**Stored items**
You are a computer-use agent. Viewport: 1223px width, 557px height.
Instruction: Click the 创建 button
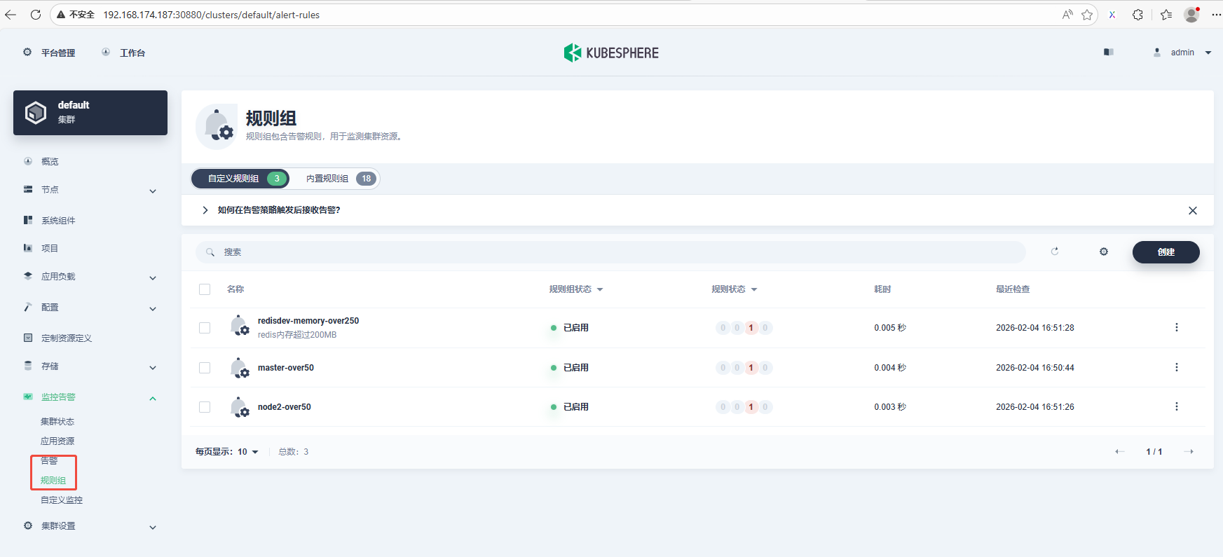(1166, 252)
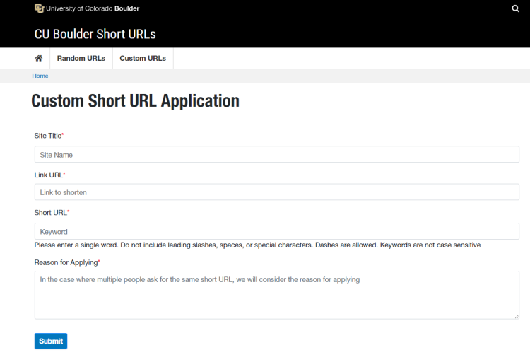530x362 pixels.
Task: Click the CU Boulder Short URLs site title
Action: pyautogui.click(x=95, y=34)
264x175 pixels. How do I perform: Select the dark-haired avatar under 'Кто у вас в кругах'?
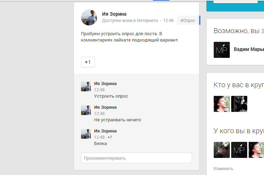point(239,104)
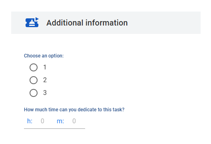
Task: Click empty gray area of the header bar
Action: coord(164,23)
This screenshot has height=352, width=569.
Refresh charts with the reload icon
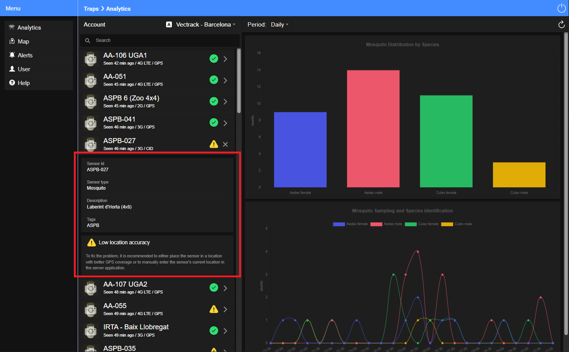click(x=561, y=25)
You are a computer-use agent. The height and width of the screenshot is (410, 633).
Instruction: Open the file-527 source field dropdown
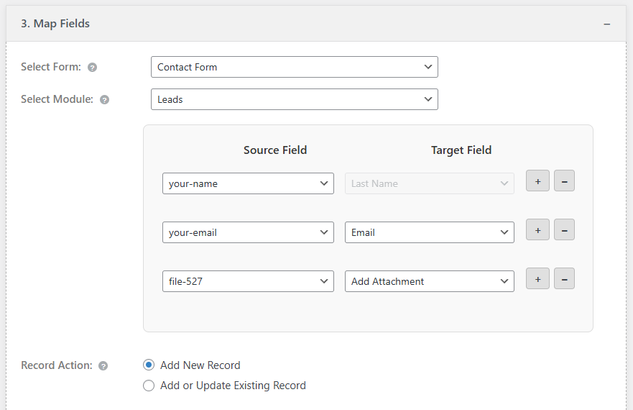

**EXERCISE REQUIREMENTS**
Scan the lines above for "screenshot", then copy every one that has it.

**ANSWER SECTION**
This screenshot has height=352, width=569.
You are a computer-use agent. The height and width of the screenshot is (410, 633).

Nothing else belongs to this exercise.